If you’re going to use words you’re unsure about, look them up. Even if you’re 99 percent certain you’ve used the right word and spelled it correctly, erase the 1 percent of doubt by consulting a dictionary. Believe me, it’s time well spent.
Another common mistake is confusing the meanings of similar holidays, as in this sentence from a document that came in last week: “[Company name] celebrates Labor Day by honoring veterans every day.” (Actually, Labor Day honors all working people; Veterans Day honors military veterans and war victims; Memorial Day honors those who died in active military service.) Taking a minute to search “Labor Day meaning” online would have prevented the error.
We Don’t Fact Check, But …
Fact checking is undoubtedly important, especially if you don’t want to end up on a year-end list of worst media blunders (although writing the corrections would, I think, be great fun). Because the writer is in the best position to verify what he or she writes about, we don’t offer fact checking per se as part of ProofreadNOW.com’s services.
But we DO look for and correct the kinds of potentially embarrassing errors noted above — those “general knowledge” or obvious errors that writers can make (and editors can sometimes overlook) by taking what they know for granted. So, in addition to checking a calendar to confirm days and dates match and confirming URLs and links are valid, we’ve verified and queried or corrected errors such as the following:
- “Caesar’s Palace” to “Caesars Palace” (no apostrophe)
- “Society of Cardiovascular Anesthetists” to “Society of Cardiovascular Anesthesiologists”
- “Greg Abbot” (Texas governor) to “Greg Abbott”
- “Kevin Brady” (in a reference to a Pennsylvania U.S. representative) to “Robert Brady”
- “Montana” (in a reference to the least populated state) to “Wyoming”
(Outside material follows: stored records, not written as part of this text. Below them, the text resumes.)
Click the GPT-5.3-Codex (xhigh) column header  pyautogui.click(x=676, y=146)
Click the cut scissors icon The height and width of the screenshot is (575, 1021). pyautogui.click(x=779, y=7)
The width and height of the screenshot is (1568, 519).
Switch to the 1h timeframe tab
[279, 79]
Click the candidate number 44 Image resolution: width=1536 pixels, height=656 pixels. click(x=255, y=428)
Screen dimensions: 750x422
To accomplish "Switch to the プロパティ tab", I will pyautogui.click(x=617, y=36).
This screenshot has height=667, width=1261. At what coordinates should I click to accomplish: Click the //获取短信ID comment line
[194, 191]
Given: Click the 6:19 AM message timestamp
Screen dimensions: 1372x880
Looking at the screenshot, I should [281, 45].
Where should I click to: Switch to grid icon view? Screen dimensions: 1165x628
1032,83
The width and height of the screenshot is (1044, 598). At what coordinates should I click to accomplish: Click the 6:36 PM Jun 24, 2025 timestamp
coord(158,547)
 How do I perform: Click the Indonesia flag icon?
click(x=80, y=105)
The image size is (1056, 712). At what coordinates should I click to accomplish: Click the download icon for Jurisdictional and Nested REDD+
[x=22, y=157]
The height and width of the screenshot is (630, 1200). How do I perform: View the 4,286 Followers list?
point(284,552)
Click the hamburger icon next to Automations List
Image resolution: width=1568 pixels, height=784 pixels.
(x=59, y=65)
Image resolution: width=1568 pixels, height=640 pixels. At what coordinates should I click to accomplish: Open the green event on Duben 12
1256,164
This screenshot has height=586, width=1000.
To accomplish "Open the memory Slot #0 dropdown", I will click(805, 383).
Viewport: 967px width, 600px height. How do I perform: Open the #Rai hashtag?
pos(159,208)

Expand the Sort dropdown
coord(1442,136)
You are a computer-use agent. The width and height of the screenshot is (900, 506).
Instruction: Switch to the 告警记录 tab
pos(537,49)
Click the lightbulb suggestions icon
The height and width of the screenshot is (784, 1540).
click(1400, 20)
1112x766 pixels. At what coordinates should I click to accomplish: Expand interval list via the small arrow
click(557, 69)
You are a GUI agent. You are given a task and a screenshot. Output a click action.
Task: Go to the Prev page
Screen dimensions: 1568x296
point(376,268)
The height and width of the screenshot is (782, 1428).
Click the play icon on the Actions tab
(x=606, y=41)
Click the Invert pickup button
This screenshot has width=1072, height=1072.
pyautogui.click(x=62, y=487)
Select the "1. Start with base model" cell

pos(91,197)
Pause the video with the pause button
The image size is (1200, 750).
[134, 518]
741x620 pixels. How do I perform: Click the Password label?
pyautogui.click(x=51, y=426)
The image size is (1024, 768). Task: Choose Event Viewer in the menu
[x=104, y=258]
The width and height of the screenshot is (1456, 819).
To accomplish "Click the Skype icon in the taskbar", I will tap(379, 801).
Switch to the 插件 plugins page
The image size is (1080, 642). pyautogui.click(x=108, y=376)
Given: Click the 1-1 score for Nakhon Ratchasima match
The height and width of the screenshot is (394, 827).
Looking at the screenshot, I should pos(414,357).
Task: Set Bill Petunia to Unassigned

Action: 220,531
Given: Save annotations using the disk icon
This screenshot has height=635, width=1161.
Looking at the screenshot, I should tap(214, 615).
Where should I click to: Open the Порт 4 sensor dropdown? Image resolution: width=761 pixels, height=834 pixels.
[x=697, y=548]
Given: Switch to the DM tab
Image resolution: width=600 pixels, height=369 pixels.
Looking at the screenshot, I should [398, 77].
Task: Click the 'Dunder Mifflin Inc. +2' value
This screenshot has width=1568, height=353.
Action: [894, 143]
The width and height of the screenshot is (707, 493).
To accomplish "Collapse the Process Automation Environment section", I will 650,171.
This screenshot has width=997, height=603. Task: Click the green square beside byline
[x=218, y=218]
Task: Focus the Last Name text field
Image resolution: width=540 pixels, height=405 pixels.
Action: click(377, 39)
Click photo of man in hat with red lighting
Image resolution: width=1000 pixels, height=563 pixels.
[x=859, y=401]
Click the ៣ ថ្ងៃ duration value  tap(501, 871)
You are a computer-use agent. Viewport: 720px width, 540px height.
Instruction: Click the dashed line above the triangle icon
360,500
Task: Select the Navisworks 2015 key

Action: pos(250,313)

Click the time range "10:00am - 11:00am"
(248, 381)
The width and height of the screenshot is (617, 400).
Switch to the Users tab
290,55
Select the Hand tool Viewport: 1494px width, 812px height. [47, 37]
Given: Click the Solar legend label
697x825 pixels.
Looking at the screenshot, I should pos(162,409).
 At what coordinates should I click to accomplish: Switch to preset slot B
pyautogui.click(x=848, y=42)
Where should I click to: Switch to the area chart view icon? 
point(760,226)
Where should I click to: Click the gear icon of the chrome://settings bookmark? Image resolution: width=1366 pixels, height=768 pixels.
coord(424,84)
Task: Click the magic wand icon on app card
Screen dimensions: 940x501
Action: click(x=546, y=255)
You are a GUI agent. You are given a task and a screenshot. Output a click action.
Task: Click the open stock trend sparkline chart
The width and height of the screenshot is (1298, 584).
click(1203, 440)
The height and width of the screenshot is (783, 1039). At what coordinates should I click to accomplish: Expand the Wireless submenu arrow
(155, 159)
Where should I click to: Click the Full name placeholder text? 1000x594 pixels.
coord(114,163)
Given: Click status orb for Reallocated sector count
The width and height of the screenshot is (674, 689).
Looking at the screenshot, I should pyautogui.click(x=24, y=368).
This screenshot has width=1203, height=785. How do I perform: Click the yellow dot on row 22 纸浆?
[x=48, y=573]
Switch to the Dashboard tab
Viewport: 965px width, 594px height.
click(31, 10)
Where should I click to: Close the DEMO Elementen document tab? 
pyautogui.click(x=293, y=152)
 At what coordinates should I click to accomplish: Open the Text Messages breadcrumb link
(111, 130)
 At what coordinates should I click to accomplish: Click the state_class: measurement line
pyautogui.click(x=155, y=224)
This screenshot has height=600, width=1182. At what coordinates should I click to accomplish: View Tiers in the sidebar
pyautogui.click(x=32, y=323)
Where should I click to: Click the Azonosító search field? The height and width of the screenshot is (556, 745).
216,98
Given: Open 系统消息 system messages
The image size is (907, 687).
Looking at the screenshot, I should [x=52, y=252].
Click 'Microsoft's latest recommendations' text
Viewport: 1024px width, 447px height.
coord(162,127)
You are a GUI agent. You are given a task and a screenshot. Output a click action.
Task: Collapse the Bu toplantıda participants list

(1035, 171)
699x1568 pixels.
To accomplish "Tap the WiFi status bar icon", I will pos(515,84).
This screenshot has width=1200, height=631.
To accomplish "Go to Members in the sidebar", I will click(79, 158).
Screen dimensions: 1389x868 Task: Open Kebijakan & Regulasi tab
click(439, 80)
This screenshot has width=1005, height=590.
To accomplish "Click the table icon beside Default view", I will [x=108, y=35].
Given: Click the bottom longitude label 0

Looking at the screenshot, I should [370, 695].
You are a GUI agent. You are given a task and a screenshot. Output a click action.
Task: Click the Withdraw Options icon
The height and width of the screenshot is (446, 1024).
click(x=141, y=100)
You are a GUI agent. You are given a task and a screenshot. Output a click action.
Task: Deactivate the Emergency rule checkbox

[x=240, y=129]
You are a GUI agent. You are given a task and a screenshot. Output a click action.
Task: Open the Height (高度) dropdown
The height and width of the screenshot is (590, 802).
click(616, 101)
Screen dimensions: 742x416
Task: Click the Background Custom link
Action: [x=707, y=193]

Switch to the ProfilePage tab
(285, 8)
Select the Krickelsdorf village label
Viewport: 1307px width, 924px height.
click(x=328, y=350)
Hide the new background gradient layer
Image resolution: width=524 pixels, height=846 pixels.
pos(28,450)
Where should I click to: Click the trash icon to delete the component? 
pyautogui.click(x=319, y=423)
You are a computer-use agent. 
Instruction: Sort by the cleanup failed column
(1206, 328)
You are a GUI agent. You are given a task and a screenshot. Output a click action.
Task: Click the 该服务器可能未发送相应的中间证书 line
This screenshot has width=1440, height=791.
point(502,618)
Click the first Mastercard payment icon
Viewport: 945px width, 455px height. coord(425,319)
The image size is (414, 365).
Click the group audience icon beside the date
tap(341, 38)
If the information is likely widely known by the intended audience and can be easily confirmed with a quick online search, we’ll check it and, if necessary, correct it. If a statement seems off or can’t be easily verified, we’ll query it. But because our editors aren’t subject matter experts in the wide array of material we see, we rely on our clients to be on the front line of fact checking … just like Joe Friday.